Jack Warren
- Birth name: John Russell Warren
- Date of birth: 13 August 1889
- Place of birth: Glasgow, Scotland
- Date of death: 28 April 1941 (aged 51)
- Place of death: Glasgow, Scotland

Rugby union career
- Position(s): Centre

Amateur team(s)
- Years: Team / Apps / (Points)
- Glasgow Academicals /  / ()

Provincial / State sides
- Years: Team / Apps / (Points)
- Glasgow District /  / ()

International career
- Years: Team / Apps / (Points)
- 1914: Scotland / 1 / (0)

= Jack Warren =

Scotland international rugby union player

John Russell Warren (13 August 1889 – 28 April 1941) was a Scotland international rugby union footballer. He played as a Centre.

==Rugby Union career==

===Amateur career===

Warren played for Glasgow Academicals.

===Provincial career===

Warren played in the Inter-City match between Glasgow District and Edinburgh District on 7 December 1912. Edinburgh ran out victors with a 13 - 6 scoreline. 3000 spectators braved the rain soaked conditions.
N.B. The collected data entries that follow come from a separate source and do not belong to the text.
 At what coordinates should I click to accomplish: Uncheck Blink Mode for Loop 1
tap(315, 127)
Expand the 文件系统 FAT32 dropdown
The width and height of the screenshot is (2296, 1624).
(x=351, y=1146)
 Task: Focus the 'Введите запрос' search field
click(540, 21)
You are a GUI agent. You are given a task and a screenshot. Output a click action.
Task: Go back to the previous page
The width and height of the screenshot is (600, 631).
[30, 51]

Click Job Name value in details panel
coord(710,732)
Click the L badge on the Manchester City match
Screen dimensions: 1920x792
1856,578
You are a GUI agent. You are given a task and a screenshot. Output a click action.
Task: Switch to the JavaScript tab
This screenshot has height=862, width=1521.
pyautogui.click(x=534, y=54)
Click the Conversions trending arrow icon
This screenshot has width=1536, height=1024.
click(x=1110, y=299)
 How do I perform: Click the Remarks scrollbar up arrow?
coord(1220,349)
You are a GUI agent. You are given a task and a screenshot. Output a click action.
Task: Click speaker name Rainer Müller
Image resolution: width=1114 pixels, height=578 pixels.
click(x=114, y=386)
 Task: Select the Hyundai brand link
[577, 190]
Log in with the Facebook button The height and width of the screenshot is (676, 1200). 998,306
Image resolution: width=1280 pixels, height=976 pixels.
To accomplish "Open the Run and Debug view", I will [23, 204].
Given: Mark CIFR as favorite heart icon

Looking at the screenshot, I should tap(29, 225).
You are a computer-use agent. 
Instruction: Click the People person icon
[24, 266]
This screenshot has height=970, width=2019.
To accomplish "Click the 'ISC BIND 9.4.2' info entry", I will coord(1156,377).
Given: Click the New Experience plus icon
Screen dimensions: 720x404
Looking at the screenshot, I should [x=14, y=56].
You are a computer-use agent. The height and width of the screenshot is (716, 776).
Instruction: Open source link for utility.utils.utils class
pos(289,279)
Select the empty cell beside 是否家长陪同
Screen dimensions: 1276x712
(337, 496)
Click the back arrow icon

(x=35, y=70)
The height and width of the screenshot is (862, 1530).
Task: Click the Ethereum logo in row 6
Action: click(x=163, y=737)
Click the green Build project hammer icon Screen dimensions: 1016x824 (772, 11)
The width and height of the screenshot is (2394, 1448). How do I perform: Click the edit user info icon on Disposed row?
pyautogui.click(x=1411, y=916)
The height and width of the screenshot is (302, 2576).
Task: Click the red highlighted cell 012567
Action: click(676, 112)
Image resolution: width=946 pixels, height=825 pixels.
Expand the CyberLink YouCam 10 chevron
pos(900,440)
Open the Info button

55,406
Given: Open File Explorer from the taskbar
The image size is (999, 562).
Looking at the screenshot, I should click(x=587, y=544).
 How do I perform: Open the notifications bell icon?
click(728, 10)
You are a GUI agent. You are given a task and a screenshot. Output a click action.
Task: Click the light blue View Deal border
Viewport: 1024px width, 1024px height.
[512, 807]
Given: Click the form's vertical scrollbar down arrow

Edinburgh led 10 - 3 at half-time and comfortably saw out the second half. Warren had one break for the try-line near the end but was tackled by Edinburgh's Badger just before the line.

Warren also played in the Inter-City match on 6 December 1913. This match ended as a draw; with both teams scoring one drop goal a-piece. Warren made a crucial tackle at the end of the match stopping Edinburgh's Pearson from running through at Glasgow's 22.

===International career===

Warren was capped for Scotland only the once.

This was the Five Nations match of 28 February 1914 when Scotland played Ireland at Lansdowne Road.

The match turned for Ireland when Scotland failed to capitalise on two chances in quick succession:- the first when John Sweet was tackled into touch when going for the try-line; and the second when Warren knocked on. The Glasgow Herald noted that had Warren passed to John George Will instead, Will would have had a clear run to the line.

Ireland won the match 6 - 0.

==Civil Engineering career==

Outside of rugby union, Warren became a Civil Engineer.